Bank of England Governor Mervyn King may oversee another stalemate today as faster inflation and conflicting economic signals entrench a three-way split on his Monetary Policy Committee over the need for more stimulus.
The nine-member panel will probably keep the size of its bond-purchase plan at 200 billion pounds ($314 billion), according to all of the 34 economists in a Bloomberg News survey. All 58 economists in a separate poll predicted the benchmark interest rate will stay at 0.5 percent. The bank announces the outcome of its meeting at noon today in London.
Bank of England officials are considering whether Britain faces a greater danger from inflation or from the deepest budget cuts since World War II and Europe’s debt crisis. Policy maker Andrew Sentance voted last month to withdraw stimulus, while Adam Posen argued the economic recovery needs more aid, and the rest opted for no change.
“They’re going to sit in an uneasy truce,” Michael Saunders, chief western European economist at Citigroup Inc. in London, said in a telephone interview. “Even though things are going to slow down, that won’t be enough to tip their hand for more stimulus. The next move will be a gradual tightening, starting in late 2011.”

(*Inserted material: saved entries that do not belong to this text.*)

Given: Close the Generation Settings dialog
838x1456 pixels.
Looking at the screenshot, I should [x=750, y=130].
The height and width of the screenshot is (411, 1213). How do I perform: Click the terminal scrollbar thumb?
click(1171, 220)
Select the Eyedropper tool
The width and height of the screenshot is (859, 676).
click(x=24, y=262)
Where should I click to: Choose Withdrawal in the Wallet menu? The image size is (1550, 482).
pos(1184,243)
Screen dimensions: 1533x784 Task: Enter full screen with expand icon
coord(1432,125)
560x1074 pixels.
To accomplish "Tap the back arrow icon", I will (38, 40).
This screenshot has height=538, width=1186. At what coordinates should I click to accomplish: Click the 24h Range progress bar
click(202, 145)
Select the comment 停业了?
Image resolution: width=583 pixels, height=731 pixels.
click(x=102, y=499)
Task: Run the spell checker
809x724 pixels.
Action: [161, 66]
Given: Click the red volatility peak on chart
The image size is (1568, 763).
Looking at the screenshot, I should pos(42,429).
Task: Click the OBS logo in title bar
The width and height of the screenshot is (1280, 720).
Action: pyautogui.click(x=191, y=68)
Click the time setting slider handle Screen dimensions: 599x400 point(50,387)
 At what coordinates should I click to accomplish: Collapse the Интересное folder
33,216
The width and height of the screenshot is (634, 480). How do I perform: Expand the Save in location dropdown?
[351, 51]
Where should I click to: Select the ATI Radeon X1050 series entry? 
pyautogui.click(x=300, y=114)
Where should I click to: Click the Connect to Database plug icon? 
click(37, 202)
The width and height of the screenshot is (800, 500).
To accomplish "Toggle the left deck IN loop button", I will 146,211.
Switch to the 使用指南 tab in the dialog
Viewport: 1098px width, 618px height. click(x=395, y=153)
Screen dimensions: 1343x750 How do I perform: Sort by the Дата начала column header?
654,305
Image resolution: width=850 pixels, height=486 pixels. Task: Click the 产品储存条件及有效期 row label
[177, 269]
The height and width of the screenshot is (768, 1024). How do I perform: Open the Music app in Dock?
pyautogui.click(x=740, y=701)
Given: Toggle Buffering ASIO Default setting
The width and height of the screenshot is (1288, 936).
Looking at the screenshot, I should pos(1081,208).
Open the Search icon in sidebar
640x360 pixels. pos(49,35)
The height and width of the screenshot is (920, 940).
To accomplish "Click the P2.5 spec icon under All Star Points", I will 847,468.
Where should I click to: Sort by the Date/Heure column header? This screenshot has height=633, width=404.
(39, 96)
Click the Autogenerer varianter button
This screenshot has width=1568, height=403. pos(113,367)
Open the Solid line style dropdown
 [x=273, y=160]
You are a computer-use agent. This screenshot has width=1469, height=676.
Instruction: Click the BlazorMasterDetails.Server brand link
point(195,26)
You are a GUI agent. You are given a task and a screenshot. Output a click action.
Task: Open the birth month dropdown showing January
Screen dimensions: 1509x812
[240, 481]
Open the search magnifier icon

The pound was little changed against the dollar today, trading at $1.5802 as of 8:47 a.m. in London. The yield on the 10-year U.K. government bond slipped 3 basis points to 3.519 percent.
Central banks elsewhere are guarding against a relapse in growth. Federal Reserve Chairman Ben S. Bernanke said on Dec. 6 that he may expand bond purchases beyond the $600 billion announced last month as the U.S. economy barely expands at a sustainable pace. The European Central Bank delayed the end of emergency stimulus last week and stepped up government-debt purchases to soothe “acute” market tensions.
The strength of U.K. inflation has dissuaded officials from adding stimulus. Consumer prices rose an annual 3.2 percent in October, exceeding the government’s 3 percent upper limit. Inflation expectations reached a 26-month high in November, according to a YouGov Plc survey for Citigroup.
“The inflation data are presenting a bit of a hurdle to any further policy stimulus, but at the same time the first half of next year is going to be quite tricky from a growth perspective,” said Ross Walker, an economist at Royal Bank of Scotland Group Plc in London. “Those things combined give us maybe six months of policy inertia.”
Recent data have painted a mixed picture. Surveys showed manufacturing growth accelerated to the fastest pace in 16 years in November and services expansion stayed close to a four-month high. A construction index still remained near the weakest in eight months, and Lloyds Banking Group Plc’s mortgage-lending Halifax unit said today that house prices dipped 0.1 percent in November as demand weakened.
Homebuilder Bellway Plc said Dec. 7 that its pretax profit will rise as it weathers a “tough and testing” market.
The Treasury’s fiscal watchdog cut its economic growth forecast for 2011 last week and said the U.K. faces a “sluggish” recovery. The Office for Budget Responsibility forecasts that about 330,000 government jobs will be axed by 2015, 160,000 fewer than thought in June, and the loss will be more than offset by the creation of about 1.5 million private- sector jobs.
“Although the recovery has been pretty good up until now, I don’t think that necessarily means that the economy is in a good position to withstand the government spending cuts and tax rises next year,” said Vicky Redwood, an economist at Capital Economics Ltd. in London and a former Bank of England official. “The question is whether the rest of the economy can offset the effects of the fiscal squeeze and we don’t think it can.”
Officials are counting on exports to aid economic growth as the budget squeeze hurts consumers. While manufacturing production rose 0.6 percent in October, twice as much as economists forecast, overseas sales are still vulnerable to events in the euro area and King said last month that the biggest risk facing the economy was from international factors.
King also indicated that the rate-setting panel is adopting a neutral stance. The risks to getting inflation back to target are “broadly balanced” and policy makers “stand ready to adjust policy in either direction should the outlook for inflation demand it,” he told lawmakers on Nov. 25.
“The majority of the MPC have effectively positioned themselves to maintain a very expansionary monetary policy stance,” said Jens Larsen, London-based chief European economist at RBC Capital Markets and a former Bank of England official. “If we continue to have reasonable growth and inflation coming up as strongly as currently expected, then the November 2011 Inflation Report is the point at which the MPC will start thinking about a tightening of policy.”
In the meantime, the balance of risks remains tipped toward policy makers increasing stimulus because of spare capacity in the economy and the uncertainty of the international environment, RBS’s Walker said.
“If the bigger global picture is still that there are major financial strains and contagion risks in the euro area, then the big global risk is going to be tilted towards deflation rather than inflation,” he said. “In that environment, the Bank of England has plenty of leeway.”